On February 14, 2015 5:08:23 AM CST, Andrew Haley <[email protected]> wrote:
>On 13/02/15 22:40, Cyd Haselton wrote:
>> Somehow these calls are passed to libc by the wrapper including the
>dlopen() call...which fails because it should be passed to libdl on
>android.
>>
>> How the wrapper points to libc I have no idea. Why the wrapper
>around dlopen doesn't pick up 0n the linked libdl.so...again, I have no
>idea. Someone with better knowledge of fakechroot internals, symbols
>and linking will have to tackle this.
>
>Ah, I think I might know. When you call dlsym() you have the option
>of passing a handle to the library you want to search.

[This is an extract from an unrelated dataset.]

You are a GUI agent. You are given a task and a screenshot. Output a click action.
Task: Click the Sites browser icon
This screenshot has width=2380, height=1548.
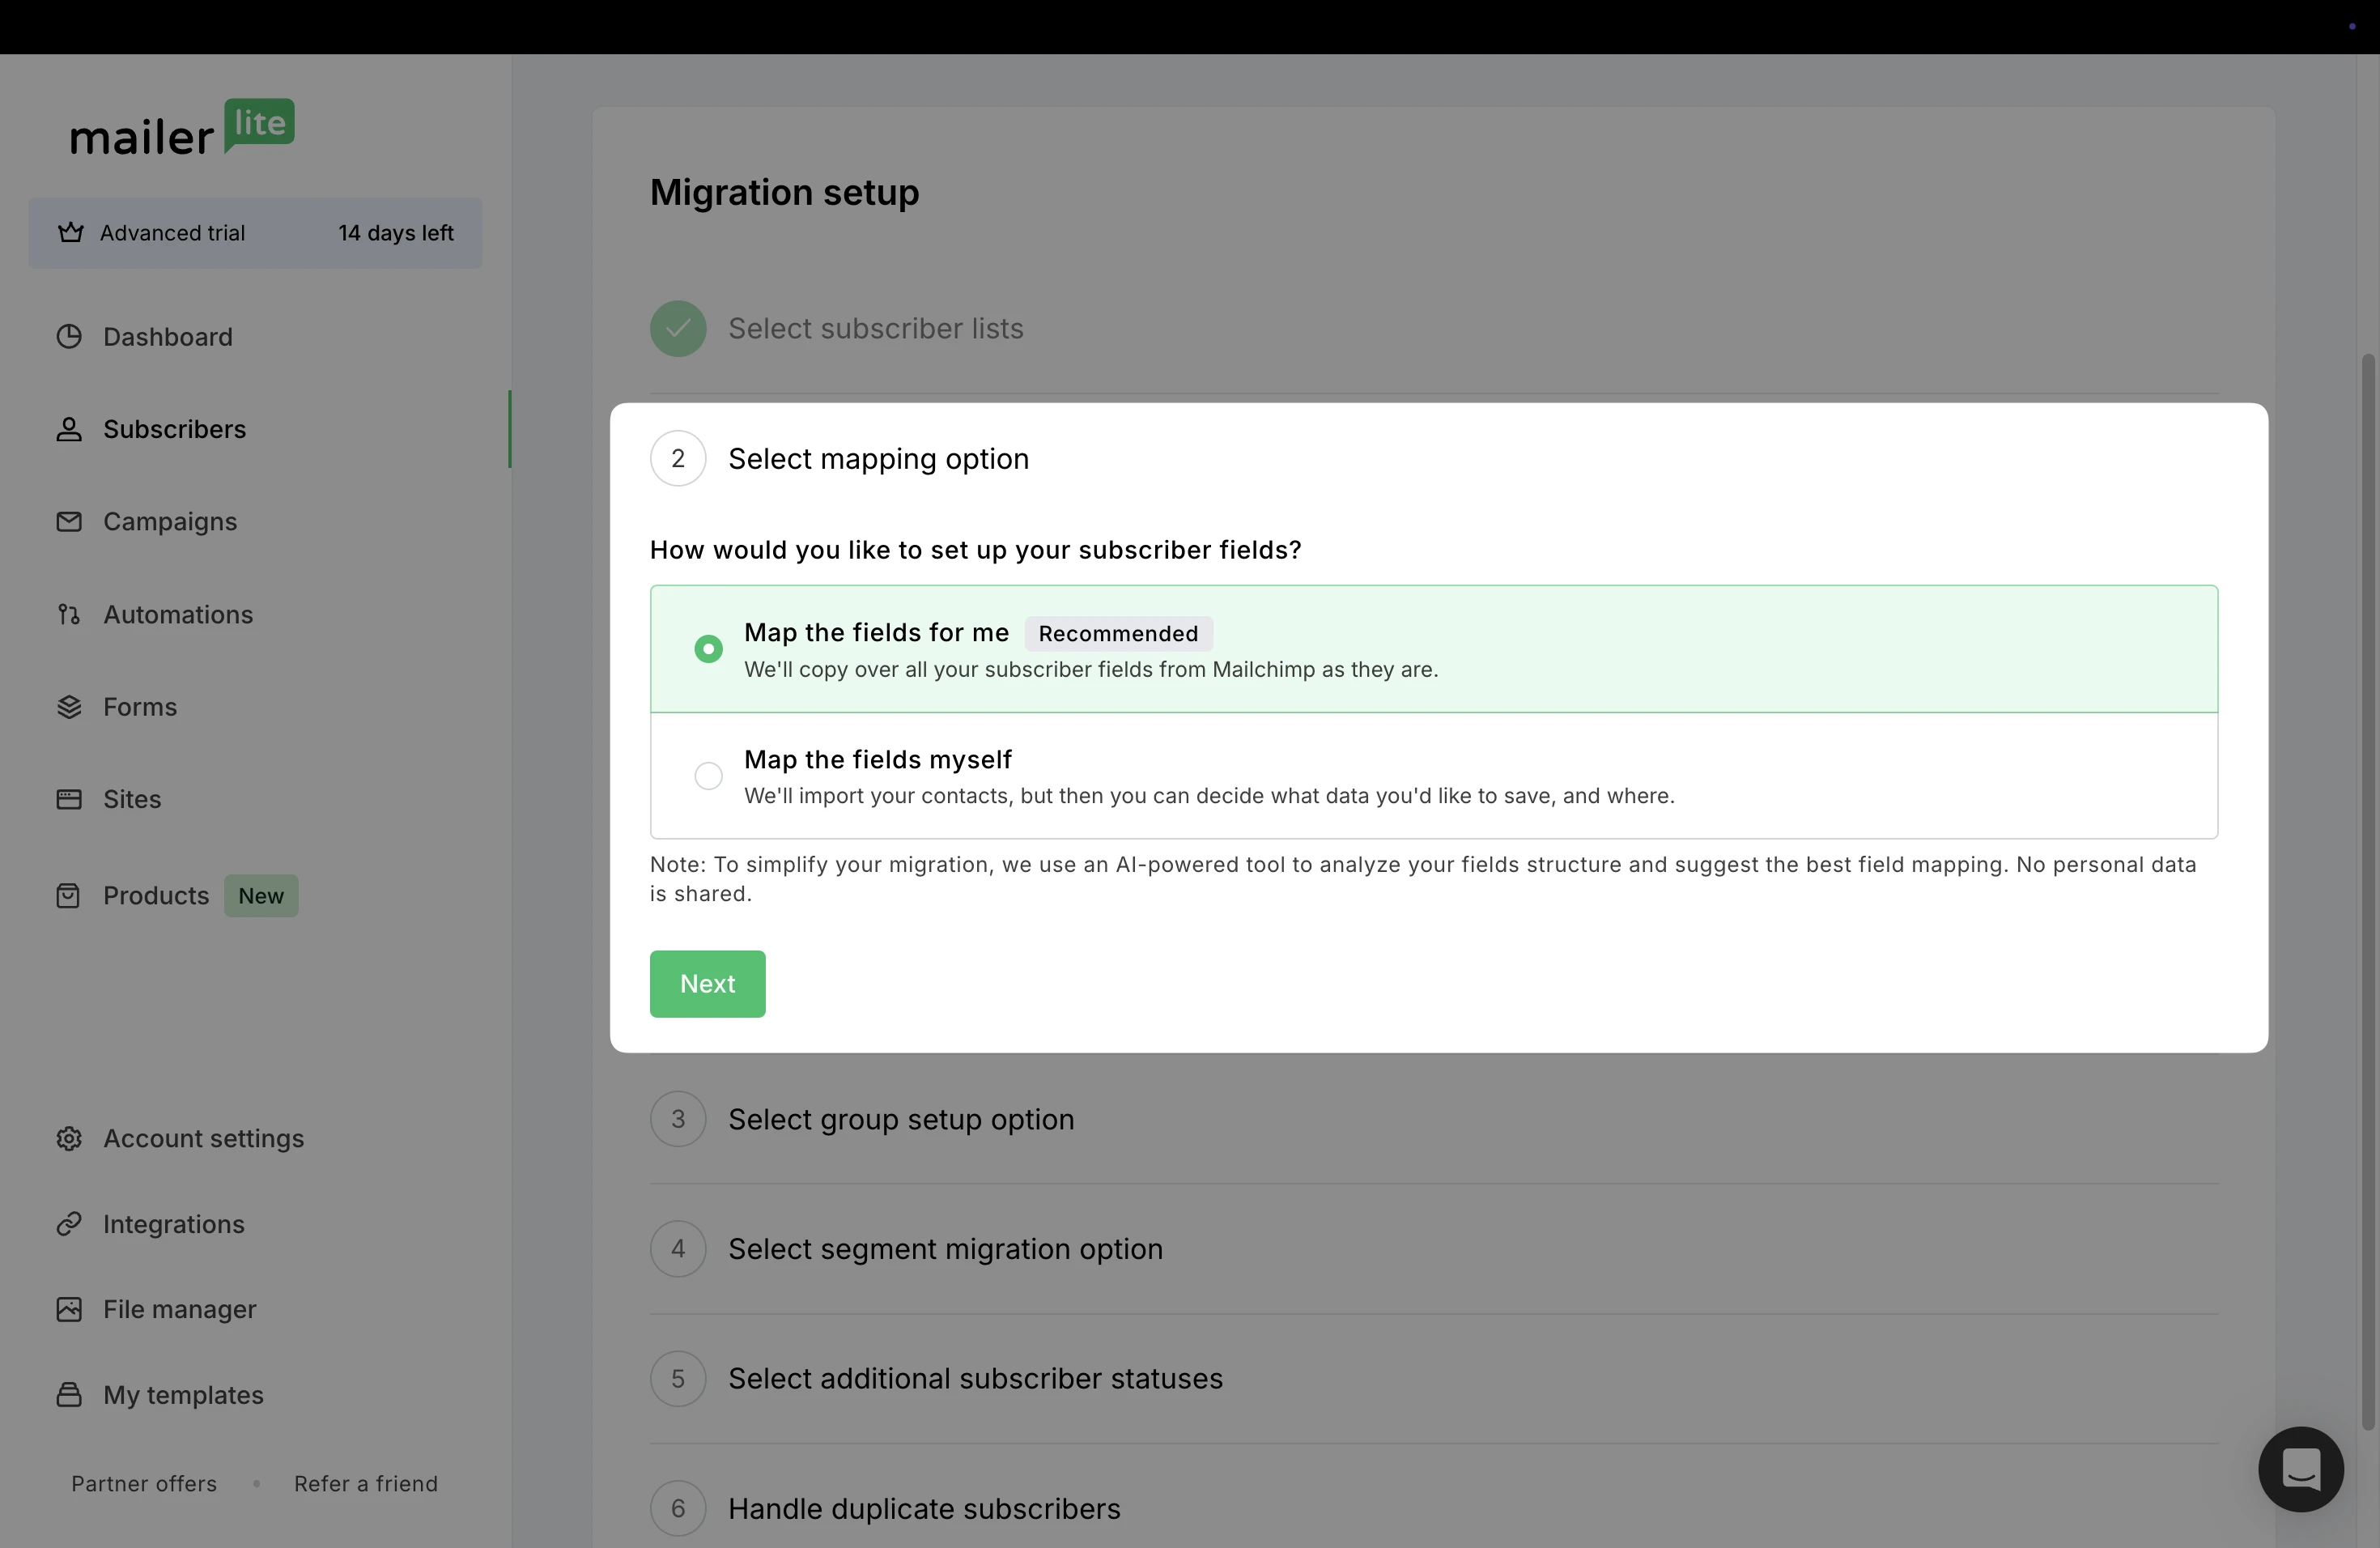(x=69, y=799)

Usually
>dlsym() searches all loaded libraries, but it's possible that
>libfakechroot specifies that only libc is searched.
>
>Andrew.
Given that info...and in spite of my aforementioned limited knowledge I went
back to take another look at the source and found this in libfakechroot.c
/bld/fakechrt/fakechroot-2.16 $ grep -C 4 dlsym src/libfakechroot.c
/* Lazily load function */
LOCAL fakechroot_wrapperfn_t fakechroot_loadfunc (struct fakechroot_wrapper * w)
{
char *msg;
if (!(w->nextfunc = dlsym(RTLD_NEXT, w->name))) {;
msg = dlerror();
fprintf(stderr, "%s: %s: %s\n", PACKAGE, w->name, msg != NULL ? msg :
"unresolved symbol");
exit(EXIT_FAILURE);
}
I'm fairly certain I remember reading something about Android and lazy function
loading....how it doesn't handle it well or does so differently from standard
Linux builds. At any rate, I believe the above code is responsible for those
annoying 'fakechroot: undefined reference to dlopen' errors, so I'll see if I
can fix that.
--
Sent from my Android device with K-9 Mail. Please excuse my brevity.